Vendredi, 28 février 1992

 

Chers Frères dans l’épiscopat et dans le sacerdoce,
chers amis, Recteurs de sanctuaires et Directeurs de pèlerinages,

1. Après vous avoir rencontrés, au cours de mes voyages apostoliques et encore ces jours–ci en Afrique, dans les sanctuaires où vous servez, j’ai la joie de vous accueillir aujourd’hui, près de la Confession de saint Pierre, pour le premier congrès mondial de pastorale des sanctuaires et des pèlerinages, organisé par le Conseil pontifical pour la pastorale des migrants et des personnes en déplacement. Vous avez choisi pour thème: «Marche vers la splendeur, ton Dieu marche avec toi». Vous rappelez ainsi que tout pèlerin, à l’image des hommes de la Bible, est à la recherche de Dieu qui nous convoque en sa présence pour nous faire «participants de la nature divine»[1].

Vous représentez les sanctuaires du monde catholique, les plus célèbres comme les plus humbles, depuis les plus vénérables jusqu’aux plus récemment fondés, ceux qui touchent aux lieux mêmes où vécut le Seigneur Jésus, comme ceux qui honorent la Mère de Dieu et les saints de notre histoire. Quelle joie sacerdotale de vous voir confier la mission d’être les gérants des sanctuaires. Vous êtes ainsi les témoins privilégiés de l’absolue gratuité de Dieu telle qu’elle s’est manifestée et se manifeste encore dans les lieux dont vous avez la charge.

Depuis longtemps, vous avez réfléchi, dans vos organisations respectives, aux exigences du service qui vous est demandé. L’échange que permet une rencontre à l’échelle de l’Église universelle donne, aujourd’hui, sa dimension plénière à votre action missionnaire.

2. Dans un sanctuaire, tous peuvent découvrir qu’ils sont également aimés, également attendus, à commencer par les meurtris de la vie, les pauvres, les personnes éloignées de l’Église. Chacun peut y redécouvrir son éminente dignité de fils ou de fille de Dieu, même s’il l’avait oubliée. «Je te bénis, Père, Seigneur du ciel et de la terre, d’avoir caché cela aux sages et aux intelligents, et de l’avoir révélé aux tout–petits»[2]. Les «petits» ne s’y trompent pas, eux qui viennent, de plus en plus nombreux, chercher un sens à leur vie, fortifier leur foi, renouveler leur charité et retremper leur espérance. Dieu parle de manière simple aux simples, par la grâce des saints qui ont vécu les Béatitudes de pauvreté, de miséricorde, de justice et de paix.
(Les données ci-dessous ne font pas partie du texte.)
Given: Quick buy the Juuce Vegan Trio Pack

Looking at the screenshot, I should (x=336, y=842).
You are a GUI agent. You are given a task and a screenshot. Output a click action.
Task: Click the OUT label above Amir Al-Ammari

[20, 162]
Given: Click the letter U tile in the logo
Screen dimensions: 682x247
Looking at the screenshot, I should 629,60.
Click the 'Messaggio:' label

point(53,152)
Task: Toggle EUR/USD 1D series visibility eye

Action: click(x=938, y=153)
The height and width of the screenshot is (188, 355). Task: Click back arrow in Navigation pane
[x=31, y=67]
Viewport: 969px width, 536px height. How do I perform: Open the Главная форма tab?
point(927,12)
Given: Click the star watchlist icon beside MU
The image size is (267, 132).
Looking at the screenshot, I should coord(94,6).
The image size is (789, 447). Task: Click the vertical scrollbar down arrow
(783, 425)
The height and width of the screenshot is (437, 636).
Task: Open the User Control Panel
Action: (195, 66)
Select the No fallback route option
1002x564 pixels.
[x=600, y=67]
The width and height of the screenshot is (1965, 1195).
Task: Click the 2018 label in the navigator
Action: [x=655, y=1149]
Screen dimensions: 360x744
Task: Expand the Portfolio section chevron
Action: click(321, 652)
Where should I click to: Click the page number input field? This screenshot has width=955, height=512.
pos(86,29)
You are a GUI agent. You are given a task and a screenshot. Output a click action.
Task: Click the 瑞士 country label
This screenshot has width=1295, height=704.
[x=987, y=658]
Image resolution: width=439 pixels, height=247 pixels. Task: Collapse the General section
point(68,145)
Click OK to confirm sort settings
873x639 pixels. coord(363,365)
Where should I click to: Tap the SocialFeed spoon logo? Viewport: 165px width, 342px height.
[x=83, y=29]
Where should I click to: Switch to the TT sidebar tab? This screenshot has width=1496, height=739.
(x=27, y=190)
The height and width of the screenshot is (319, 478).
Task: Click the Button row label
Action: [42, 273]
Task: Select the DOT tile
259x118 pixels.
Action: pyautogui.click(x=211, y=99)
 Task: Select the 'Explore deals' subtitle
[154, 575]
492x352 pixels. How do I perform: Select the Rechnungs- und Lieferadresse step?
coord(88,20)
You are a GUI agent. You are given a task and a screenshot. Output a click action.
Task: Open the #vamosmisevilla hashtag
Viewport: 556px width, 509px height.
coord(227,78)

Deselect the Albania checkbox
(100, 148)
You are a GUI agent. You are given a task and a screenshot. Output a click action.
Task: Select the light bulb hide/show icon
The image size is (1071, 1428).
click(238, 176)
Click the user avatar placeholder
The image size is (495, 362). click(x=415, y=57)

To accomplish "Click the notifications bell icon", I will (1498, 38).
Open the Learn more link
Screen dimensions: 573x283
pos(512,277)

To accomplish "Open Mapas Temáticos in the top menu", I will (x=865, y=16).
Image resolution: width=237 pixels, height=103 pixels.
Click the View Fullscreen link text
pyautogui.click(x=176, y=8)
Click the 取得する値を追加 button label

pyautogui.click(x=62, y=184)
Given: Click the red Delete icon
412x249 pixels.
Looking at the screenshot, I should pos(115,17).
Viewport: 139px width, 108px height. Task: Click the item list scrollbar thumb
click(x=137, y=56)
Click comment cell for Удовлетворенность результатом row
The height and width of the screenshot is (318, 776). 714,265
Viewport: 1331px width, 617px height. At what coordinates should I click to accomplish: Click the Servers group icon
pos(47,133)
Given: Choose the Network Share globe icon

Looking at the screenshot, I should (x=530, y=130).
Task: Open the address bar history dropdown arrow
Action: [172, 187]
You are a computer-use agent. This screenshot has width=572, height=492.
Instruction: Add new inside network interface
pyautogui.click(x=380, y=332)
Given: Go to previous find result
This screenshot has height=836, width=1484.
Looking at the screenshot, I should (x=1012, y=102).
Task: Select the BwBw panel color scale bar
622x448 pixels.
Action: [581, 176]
3. On a parfois jeté le doute sur ce qu’il est convenu d’appeler «la religion populaire» dont vous avez fait, heureusement, le thème de ce premier congrès mondial. «La religiosité populaire, rappelait Paul VI, a certainement ses limites..., [mais] elle traduit une soif de Dieu que seuls les simples et les pauvres peuvent connaître... Elle engendre des attitudes intérieures rarement observées ailleurs au même degré: patience, sens de la croix dans la vie quotidienne, détachement, ouverture aux autres, dévotion»[3]. Cette piété populaire, religion du geste et de l’émotion plus que de la démarche rationnelle, a autant besoin d’être judicieusement accueillie que d’être respectueusement éclairée pour que les pauvres soient évangélisés. De nombreux saints nous ont montré que la vie sensible permet de rejoindre les profondeurs du mystère divin si elle est, avec l’aide de la grâce, sans cesse purifiée par un effort de la volonté et de l’intelligence.

4. Vous êtes attentifs aux «temps» et aux rythmes de tout pèlerinage: le départ, l’arrivée, la «visite» au sanctuaire et le retour. Autant de moments de leur démarche que les pèlerins confient à votre sollicitude pastorale. Vous avez la charge de les conduire à l’essentiel: Jésus-Christ Sauveur, terme de toute marche et source de toute sainteté. C’est par lui, avec lui et en lui que nous accédons au Père. Il vous revient d’annoncer, «à temps et à contretemps», le noyau et le centre de la Bonne Nouvelle du salut, «ce grand don qui est libération de tout ce qui opprime l’homme mais qui est surtout libération du péché et du Malin, dans la joie de connaître Dieu et d’être connu de lui, de le voir, d’être livré à lui»[4]. Ainsi, transformés par la rencontre de la divine Trinité d’amour, à travers la prédication, la célébration des sacrements et l’expérience de la vie ecclésiale, les pèlerins deviennent à leur tour des envoyés de la Bonne Nouvelle.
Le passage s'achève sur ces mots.